Items from a dataset

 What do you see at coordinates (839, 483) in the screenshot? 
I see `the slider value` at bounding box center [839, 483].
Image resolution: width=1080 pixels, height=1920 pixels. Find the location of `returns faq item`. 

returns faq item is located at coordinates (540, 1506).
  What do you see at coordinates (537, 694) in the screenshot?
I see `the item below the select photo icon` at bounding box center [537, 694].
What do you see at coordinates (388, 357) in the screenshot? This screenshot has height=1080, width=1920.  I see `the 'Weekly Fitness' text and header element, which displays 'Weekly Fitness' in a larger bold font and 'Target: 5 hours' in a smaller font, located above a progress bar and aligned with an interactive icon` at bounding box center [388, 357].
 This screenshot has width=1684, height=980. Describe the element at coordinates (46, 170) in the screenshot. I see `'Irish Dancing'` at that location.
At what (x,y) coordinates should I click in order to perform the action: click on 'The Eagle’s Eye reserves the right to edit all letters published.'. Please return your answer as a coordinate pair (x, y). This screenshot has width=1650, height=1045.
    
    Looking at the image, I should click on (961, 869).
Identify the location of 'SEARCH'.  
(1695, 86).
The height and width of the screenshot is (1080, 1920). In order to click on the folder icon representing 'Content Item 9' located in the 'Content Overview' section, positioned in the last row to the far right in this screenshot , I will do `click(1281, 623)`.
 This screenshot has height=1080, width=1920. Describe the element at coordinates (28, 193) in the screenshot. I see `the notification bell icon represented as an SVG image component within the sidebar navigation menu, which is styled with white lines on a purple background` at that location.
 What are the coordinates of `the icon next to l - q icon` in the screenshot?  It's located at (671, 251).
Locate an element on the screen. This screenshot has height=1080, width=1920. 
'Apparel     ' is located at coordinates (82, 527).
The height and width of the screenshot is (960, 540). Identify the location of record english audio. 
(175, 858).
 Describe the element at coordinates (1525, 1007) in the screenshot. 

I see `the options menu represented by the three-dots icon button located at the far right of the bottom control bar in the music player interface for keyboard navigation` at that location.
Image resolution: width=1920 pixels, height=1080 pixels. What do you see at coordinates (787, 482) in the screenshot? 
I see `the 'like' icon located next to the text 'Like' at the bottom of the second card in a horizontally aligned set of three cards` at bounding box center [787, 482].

◆ **What this task involves**
Switch "screenshot" to "screen capture" in the stretch from the line containing "At what (x,y)" through the line containing "(1695, 86).", and give back only those lines with everything else unchanged.

◆ **Answer in full**
At what (x,y) coordinates should I click in order to perform the action: click on 'The Eagle’s Eye reserves the right to edit all letters published.'. Please return your answer as a coordinate pair (x, y). This screen capture has width=1650, height=1045.
    
    Looking at the image, I should click on (961, 869).
Identify the location of 'SEARCH'.  
(1695, 86).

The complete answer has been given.